In addition to this quote, I’ve also been thinking a lot about inclusion.
And here’s where Pandora’s box cracks open a little.
Is it possible to both be principled about your values and be inclusive?
When does standing for something prevent you from welcoming someone?
This has been relevant for me in past in-house roles as a marketing leader and in our current agency engagements with startup brands because companies love putting inclusion into their values. We love it, too! But we especially want to make sure that we’re all on the same page about what inclusion means, how inclusion works, and what happens when you build a purposeful brand that aspires to be inclusive.
Let’s unpack it further.
Defining inclusion
We’ve found that a lot of times inclusion gets used as a blanket brand value that gives companies an excuse to welcome everyone—all customers, all revenue, all opportunities—without having to be discerning about values alignment.
It’s inclusion-washing, of a sort.
Inclusion wasn’t meant to be a way to avoid hard conversations. Quite the opposite in fact! Here’s a definition of inclusion:
Inclusivity means making sure everyone feels welcome, valued, and respected, no matter who they are or where they come from
Sounds pretty great, tbh. And it sounds like a value that would spark real conversations about who currently doesn’t feel welcome, and why, and what to do about it. This is especially true when we look at inclusion alongside the other elements of DEIB: Diversity, Equity, Inclusion, and Belonging. It paints a complete picture:
We are a community of different people (diversity)
Who benefit from the same resources and opportunities (equity)
And all feel welcomed into the space (inclusion)
And are treated as if we belong here (belonging)
Across DEIB initiatives and within a personal set of values, inclusion feels incredibly proactive. You can actively welcome people into a space—a safe space—where you can shower community love on them.
In the corporate world? Inclusion tends to take on a “we’re for everyone” tint. The definition gets tweaked and expanded, often to include things that inclusion is NOT.
Inclusion is not tolerance.
Tolerance is passive acceptance, like enduring differences, while inclusivity is active and proactive, creating environments where everyone feels welcomed, valued, and has an equal opportunity to participate.

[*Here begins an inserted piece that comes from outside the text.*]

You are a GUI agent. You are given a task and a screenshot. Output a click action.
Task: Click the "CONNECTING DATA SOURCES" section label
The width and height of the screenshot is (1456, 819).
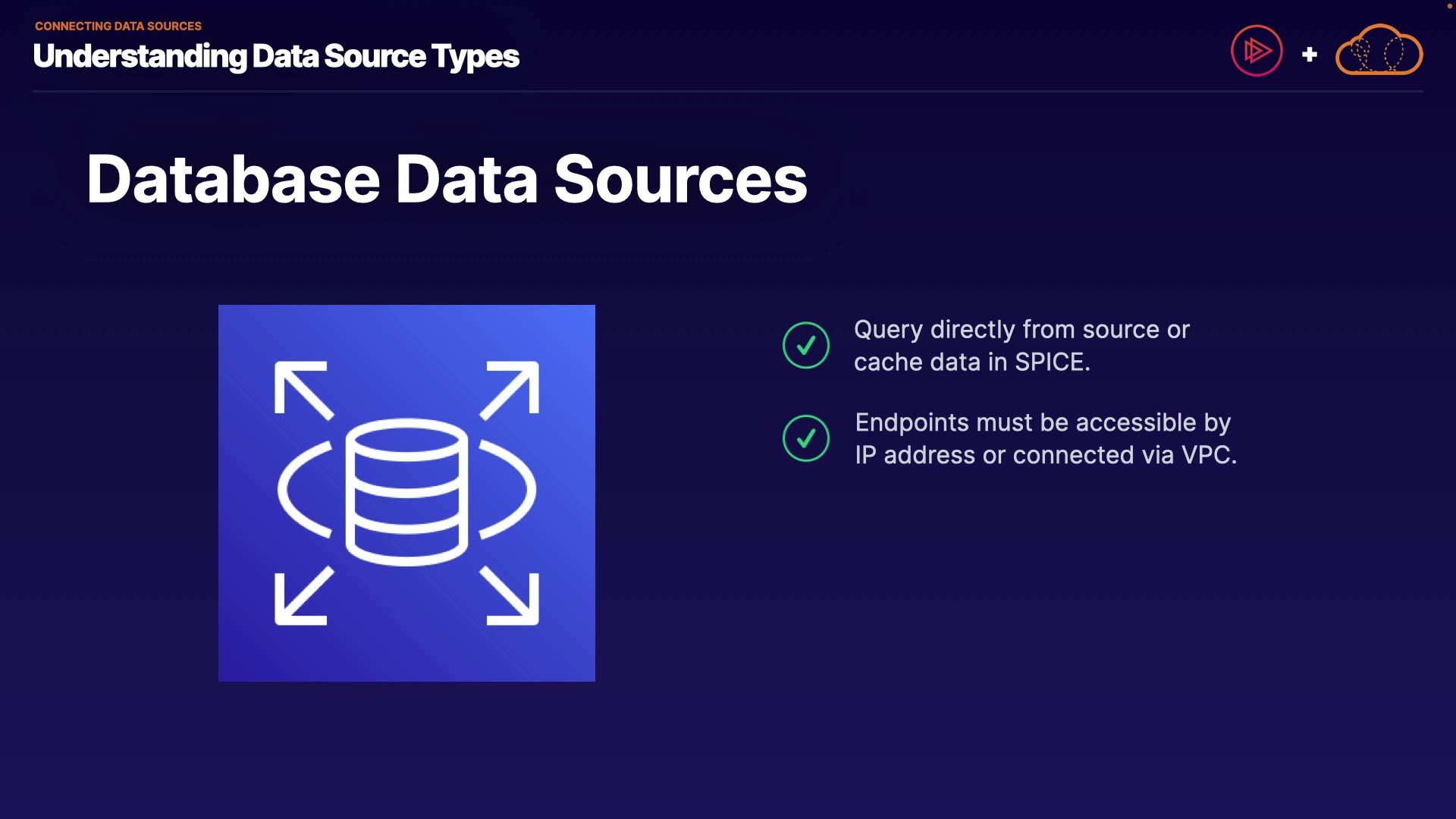pyautogui.click(x=118, y=26)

Inclusion is not equality.
Equality provides everyone with the same resources and opportunities, while inclusion is the practice of ensuring that diverse individuals feel welcomed, valued, and supported, and have a sense of belonging. (And equality is not equity, which provides resources according to need.)
A favorite explanation is this graphic that shows that equality is also NOT fairness—nor is it reality or liberation.
Inclusion is not permissiveness.
Inclusivity is the intentional effort to ensure everyone feels welcomed, valued, and has equal opportunity, while permissiveness is the act of being lenient and allowing people a lot of freedom, often with few rules or boundaries.
The muddle with inclusion as a brand value
Inclusion is stickier than it seems, especially as a brand value for a startup business.
Let’s pretend that your startup chooses inclusion as a value. Congrats! Great choice. Now comes the hard part of actually putting this value into practice and having real conversations about its implication.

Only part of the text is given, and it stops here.